In my years of the Food Futurist, I have had the opportunity to notice that the multidimensional nature of the issue is the one that seems the most difficult for most organizations to fathom. There is no shortage of reports or publications about the future of this or that. However, although they clearly are of excellent quality and the result of hard work, many of them miss the dot connecting part. They focus on the area of interest but tend to neglect the bigger picture. It is only natural that organizations look at the future from the angle of how it will affect them. Yet, nobody should investigate the future from a self-centered kind of production-driven manner. This tends to produce a self-serving strategy that will not prepare those organizations to deal with what will come from the higher degrees of separation. The here and now is nice, but to thrive, they must focus at least as much on the elsewhere and later. I must say that I also have dealt with organizations that do have this comprehensive approach. I found that they had several qualities in common with each other (and with me to some extent): serenity, a rather positive and optimistic outlook on the future, and the quiet confidence that we can overcome the challenges.
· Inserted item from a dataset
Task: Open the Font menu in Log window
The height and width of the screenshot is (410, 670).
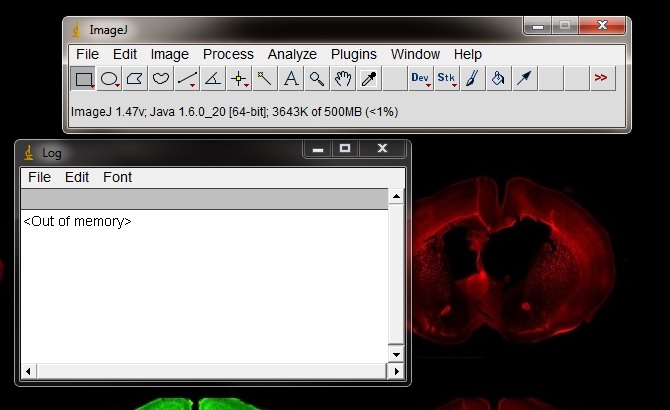Action: tap(117, 177)

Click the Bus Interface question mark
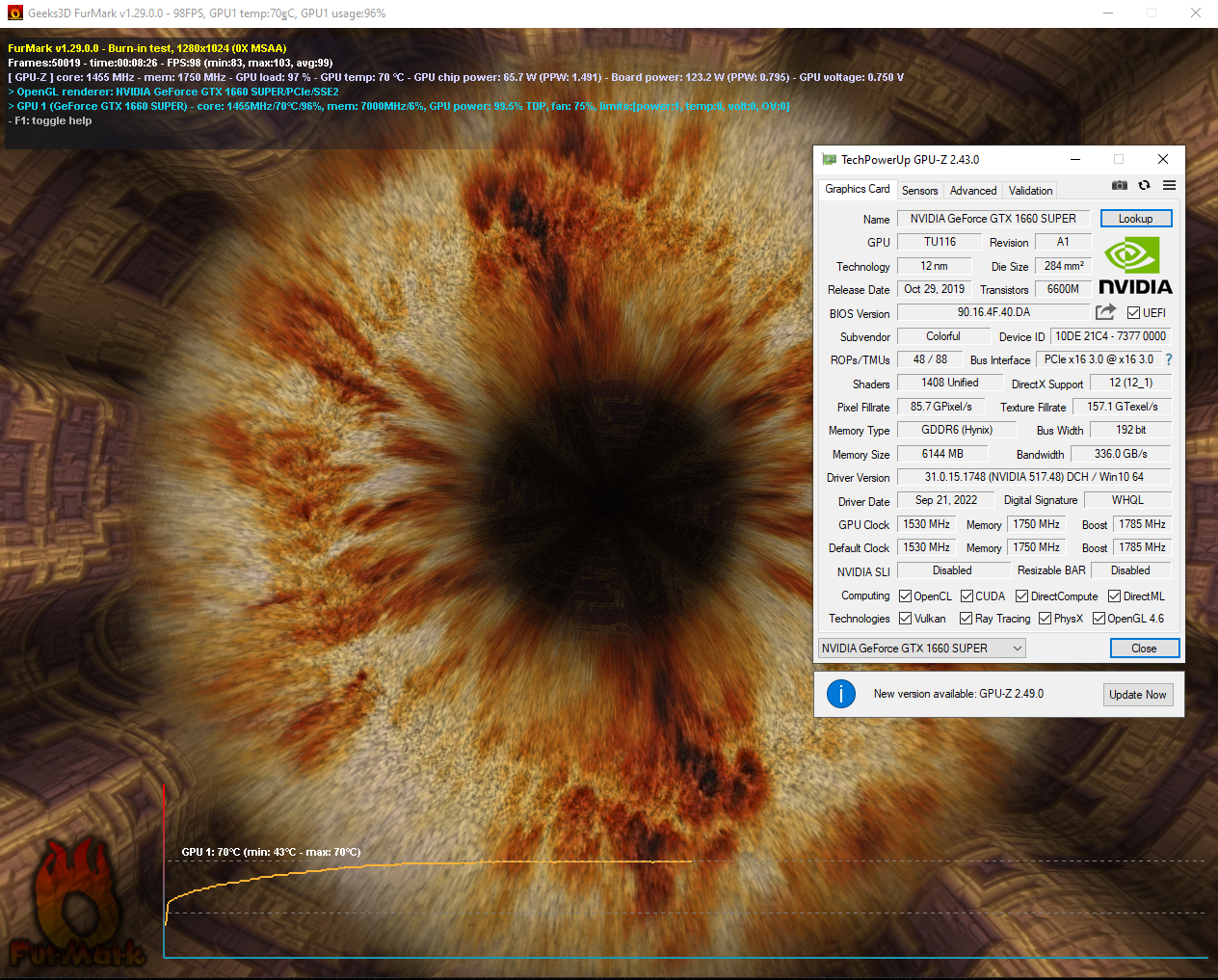[x=1169, y=359]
Yet, even these “better” organizations still need to go further than they have in preparing the future. Their comprehensive understanding on all the factors that will influence the future needs to go to the next level. All organizations, those with the comprehensive outlook on the future as well as those who carried out the exercise in a less deep manner must translate their understanding of the future in specific strategies and effective execution. In many cases, this is still missing. Organizations must let go of the past by not assuming that past, present and future are linked in a linear manner. That way of thinking is still dominant and, considering the magnitude and the nature of the changes to come, it will not be the best approach to be successful in the future. Another important aspect to take in consideration is to clearly identify in advance what the effect of their actions will be on the rest of us. The latter will be a prerequisite for a prosperous future. It is amazing to see that most plans have no plan B. Without a plan B, a plan is pretty much not a plan. There cannot be only one strategy. There has to be an arsenal of options. What must stand fast, though, is the final outcome. Building a strong future is also about being prepared for the unexpected and to adapt accordingly to succeed. Such an approach would also show that their future actions are taken in with responsibility in mind.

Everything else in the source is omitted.